Metrics of Disk Performance

In the following sections, I describe various metrics of disk performance, including how to calculate them based on the performance data from the QAPMDISK file. Most of the discussion in these sections is conceptual. To keep things simple, the formulas I use do not take into account some finer details of data organization in the QAPMDISK file. The SQL query (available for download at SystemiNetwork.com/code) returns all the metrics discussed in this article and considers all of the complexity. The discussion in this article is not meant to be exhaustive — you don't expect to find all the secrets of the trade in one place, do you?
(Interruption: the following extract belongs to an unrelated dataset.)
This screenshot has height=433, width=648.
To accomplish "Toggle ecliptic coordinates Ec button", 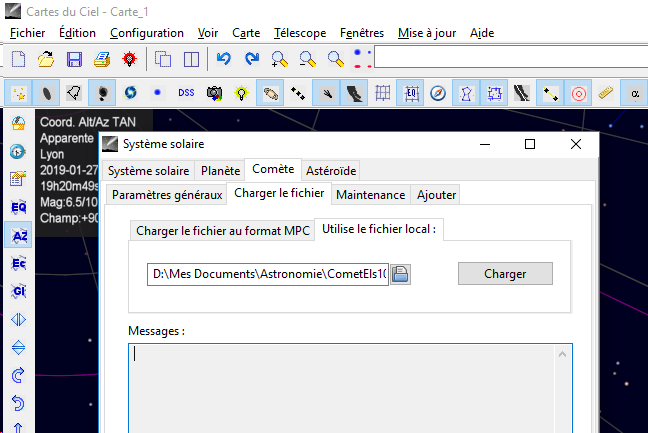I will pyautogui.click(x=18, y=264).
A few general considerations apply to most metrics. The metrics discussed here are all averages — the average for a specific interval for a single disk unit, for all disk units in the interval, for all disk units in a disk pool over the time range of several hours, and so forth.

Statistical averages are important tools, but remember that averages can be deceiving. As the aphorism goes, "There are lies, damned lies, and statistics." Well, statistics do not "lie," but given sufficient data, "good" results can easily mask "bad" results. For example, on a big system with several hundred disk units, a couple of disk units with bad response time will not noticeably change overall average response time, which makes it easy to overlook a problem.
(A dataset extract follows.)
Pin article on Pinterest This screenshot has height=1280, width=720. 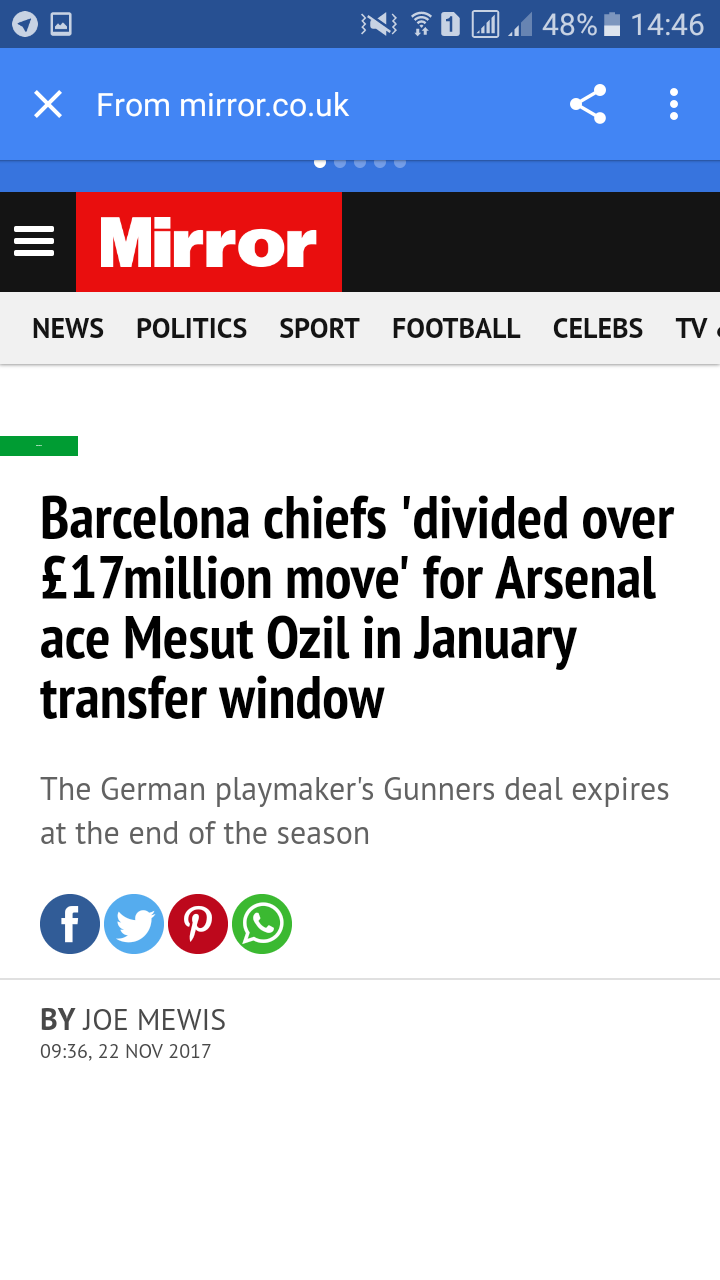198,924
i5/OS stripes system objects across all available disk units. This is a good practice that generally improves disk performance (many SAN systems use this now), but there is a price to pay. With striping, it is hard to control the colocation of different system objects on disk. If a disk unit performs poorly, it has a high probability of affecting many applications. Even a single poorly performing disk unit can slow the entire system, but systemwide averages won't show you that.

Averages are fine when used carefully, but keep an eye on individual disk units and individual time intervals, especially if you have reason to suspect a problem.

Disk Response Time

Disk response time is the starting point for any disk performance analysis. It shows how long it takes to complete disk I/O operations from start to finish. Until V5R4, individual disk operations were not timed by system, and response time was calculated based on Little's Law, which states

Average number of requests on the server =

arrival rate * average response time

"Server" is used here in a sense of a queuing theory — this is a disk subsystem with IOP, a storage adapter, and disk devices attached to it. The "number of requests" includes disk operations in progress, plus operations that are waiting in a queue. All ingredients for this formula are available in the QAPMDISK file. Average disk response time in milliseconds is

(DSQUEL * INTSEC * 1000) / (DSSMPL * (DSWRTS + DSRDS))
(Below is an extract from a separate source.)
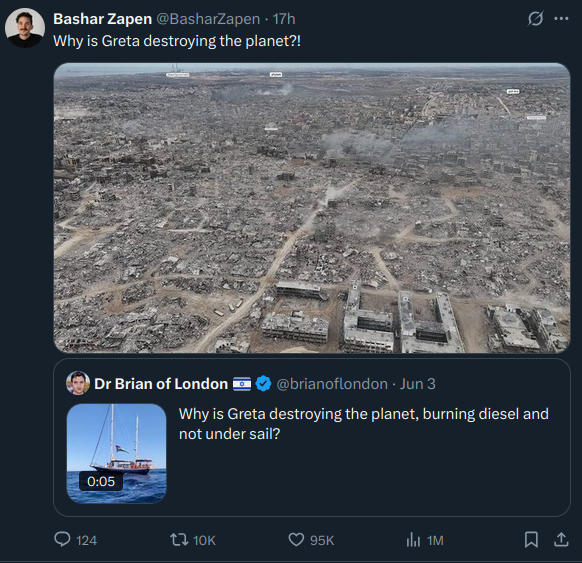Open the three-dot more options menu

point(561,19)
Notice that the number of requests is obtained by sampling: DSSMPL is the number of samples made during the interval. To be accurate, the sampling technique requires a sufficient number of samples and/or a sufficient number of events sampled. The sampling rate is not particularly frequent (twice per second), the practical implication of which is that the response time calculated according to this formula is valid only if there are a significant number of operations issued to the disk unit. For a relatively idle unit, the formula can produce widely erratic results. This is one reason why disk capacity planning should never be based on runs with insignificant disk load.

Starting with V5R4, the operating system directly times disk I/O operations. This new data is now part of the QAPMDISK file. With these new counters, we can calculate disk response time much more accurately using this formula:

(DSSRVT + DSWT)/(DSWRTS + DSRDS)

This function was added in a set of PTFs in V5R4. The PTFs are included in recent cumulative packages, so if you are current on PTFs, you probably already have this new function installed.

The new fields more accurately measure disk response time, but there is a difference. The "old" data was measured by the IOP code. The "new" data, however, is measured before operations are sent to IOP for processing, so it includes the delays between the IOP and the operating system. In general, this leads to more useful data, because the "new" response time is closer to the actual delays that applications experience. But there's a catch.

Processing of disk operations on IOP is not affected by what's going on inside the partition or by the partitioning process itself. But processing of disk operations by a system is. The "new" response time now includes delays caused by switching partitions on and off the physical processors and by CPU contention inside the partition. The latter type is not a problem for most systems, except those with extreme CPU contention. But the hypervisor delays can easily add a few milliseconds to a response time, especially for micro-partitions (partitions with very small processing capacity).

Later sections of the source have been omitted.